# Classifying Planets

## Introduction

In this classification problem, we embark on a journey where we are presented with a synthetic dataset of planets and moons of our solar system. Our mission is clear: **classify from an image the planet or moon**.

In [None]:
import os
import random
from pathlib import Path
import numpy as np

import matplotlib.pyplot as plt
import tensorflow as tf

In [None]:
# Set the random seed for reproducibility
seed = 77

os.environ['PYTHONHASHSEED'] = str(seed)
random.seed(seed)
np.random.seed(seed)

os.environ['TF_DETERMINISTIC_OPS'] = '1'
os.environ['TF_CUDNN_DETERMINISTIC'] = '1'

tf.random.set_seed(seed)
tf.config.threading.set_inter_op_parallelism_threads(1)
tf.config.threading.set_intra_op_parallelism_threads(1)

## Load the data

In [None]:
dataset = tf.keras.utils.image_dataset_from_directory(
    "data/raw",
    labels="inferred",
    label_mode="int",
    color_mode="rgb",
    batch_size=32,
    image_size=(128, 128)
)

## Exploring the data

In [None]:
print('Data shape:', dataset.element_spec[0].shape)
print('Data type:', dataset.element_spec[0].dtype)
print('Label shape:', dataset.element_spec[1].shape)
print('Label type:', dataset.element_spec[1].dtype)

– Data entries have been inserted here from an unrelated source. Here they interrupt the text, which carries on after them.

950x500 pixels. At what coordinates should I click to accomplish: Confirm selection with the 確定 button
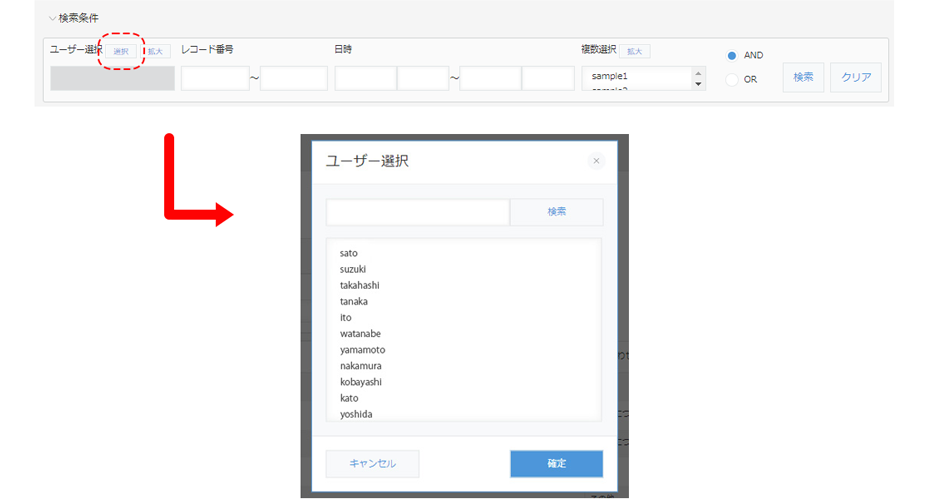point(556,463)
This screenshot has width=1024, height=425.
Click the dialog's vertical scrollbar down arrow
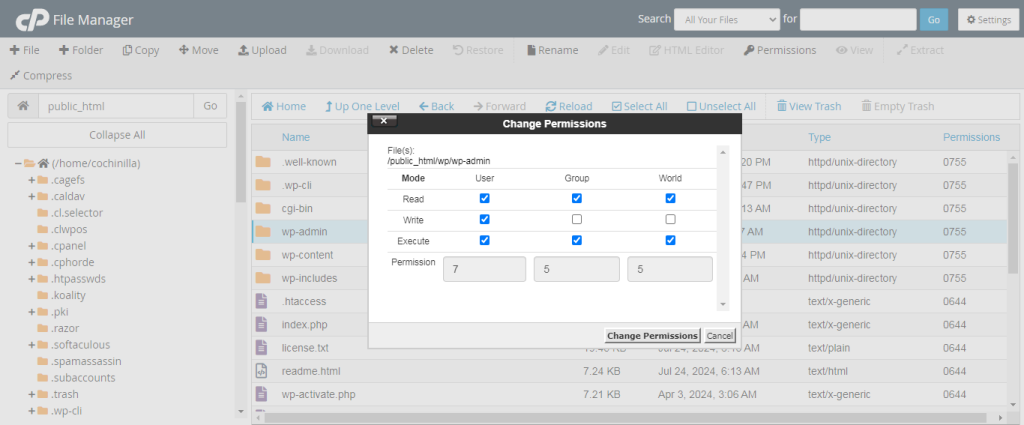click(x=723, y=303)
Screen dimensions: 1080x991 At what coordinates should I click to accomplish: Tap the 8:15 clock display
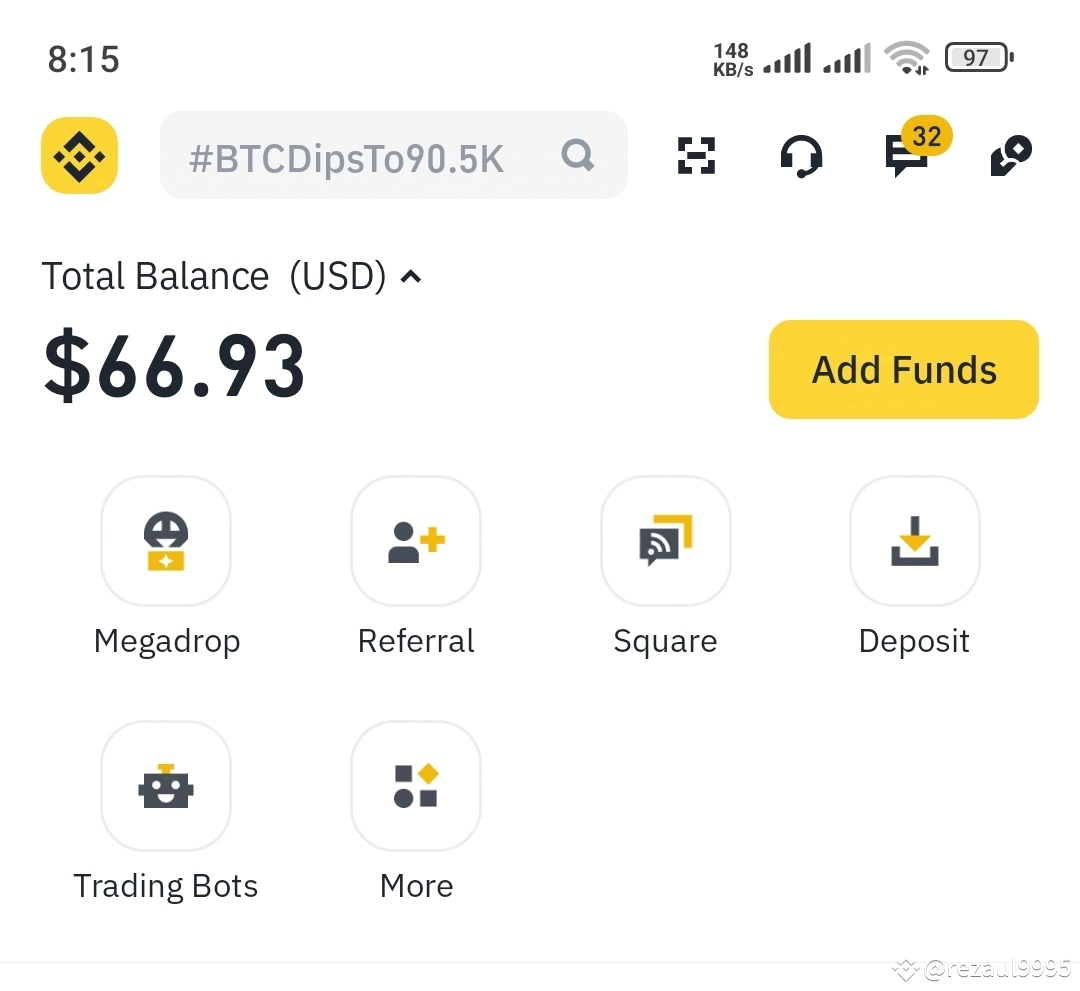84,59
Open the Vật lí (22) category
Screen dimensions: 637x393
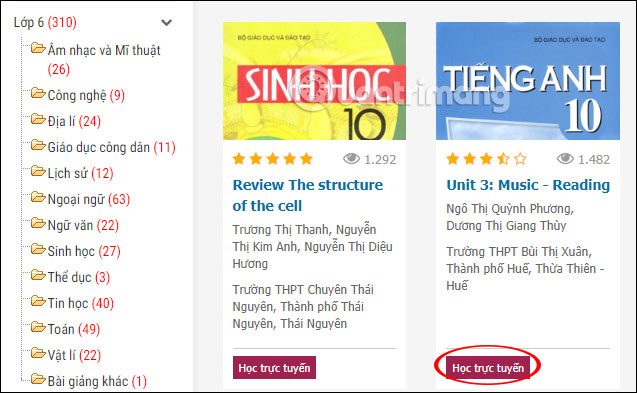(74, 355)
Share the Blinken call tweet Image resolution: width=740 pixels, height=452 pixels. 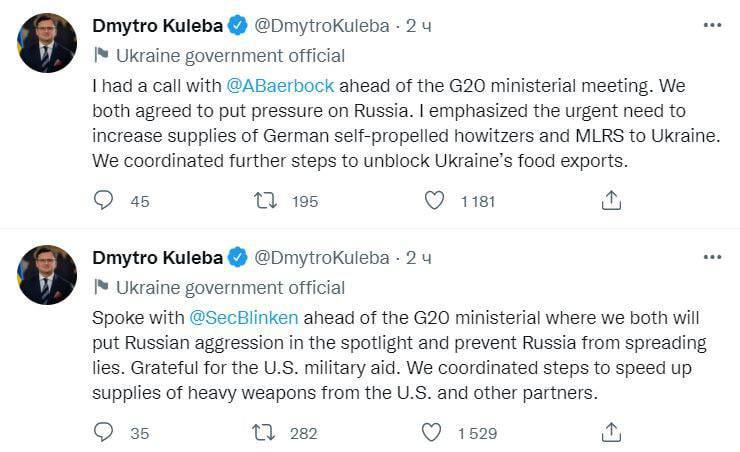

labels = dataset.class_names

# Print the labels
print("Labels:")
for i, label in enumerate(labels):
    print(f"{i:4}: {label}")


In [None]:
# Plot 10 sample images
plt.figure(figsize=(10, 5), tight_layout=True)
for images, label_idxs in dataset.take(1):
    for i in range(10):
        ax = plt.subplot(2, 5, i + 1)
        plt.imshow(images[i].numpy().astype("uint8"))
        plt.title(labels[label_idxs[i].numpy()])
        plt.axis("off")

## Preparing the data

The following steps are performed to prepare the data:

- Shuffling the data
- Splitting the data into training and validation sets
- Normalizing the data

In [None]:
ds_train, ds_test = tf.keras.utils.image_dataset_from_directory(
    "data/raw",
    labels="inferred",
    label_mode="int",
    color_mode="grayscale",
    batch_size=32,
    image_size=(32, 32),
    shuffle=True,
    seed=seed,
    validation_split=0.2,
    subset="both",
)

In [None]:
# Plot 10 sample images
plt.figure(figsize=(10, 5), tight_layout=True)
for images, label_idxs in ds_train.take(1):
    for i in range(10):
        ax = plt.subplot(2, 5, i + 1)
        plt.imshow(images[i].numpy().astype("uint8"), cmap="gray")
        plt.title(labels[label_idxs[i].numpy()])
        plt.axis("off")

In [None]:
# Normalize the data
normalization_layer = tf.keras.layers.Rescaling(
    1.0 / 255
)
ds_train = ds_train.map(lambda x, y: (normalization_layer(x), y))
ds_test = ds_test.map(lambda x, y: (normalization_layer(x), y))


## Training the model

In [None]:
model = tf.keras.models.Sequential(
    [
        tf.keras.layers.Conv2D(
            32, (3, 3), activation="relu", input_shape=(32, 32, 1)
        ),
        tf.keras.layers.MaxPooling2D((3, 3)),
        tf.keras.layers.Flatten(),
        tf.keras.layers.Dense(64, activation="relu"),
        tf.keras.layers.Dense(11),
    ]
)

model.compile(
    optimizer=tf.keras.optimizers.Adam(0.0001),
    loss=tf.keras.losses.SparseCategoricalCrossentropy(from_logits=True),
    metrics=[tf.keras.metrics.SparseCategoricalAccuracy()],
)

model.summary()

In [None]:
model.fit(
    ds_train,
    epochs=5,
    validation_data=ds_test,
)

## Model Evaluation

Evaluate the model on the validation set.

In [None]:
# Plot the training and validation loss
history = model.history.history
epochs = range(1, len(history["loss"]) + 1)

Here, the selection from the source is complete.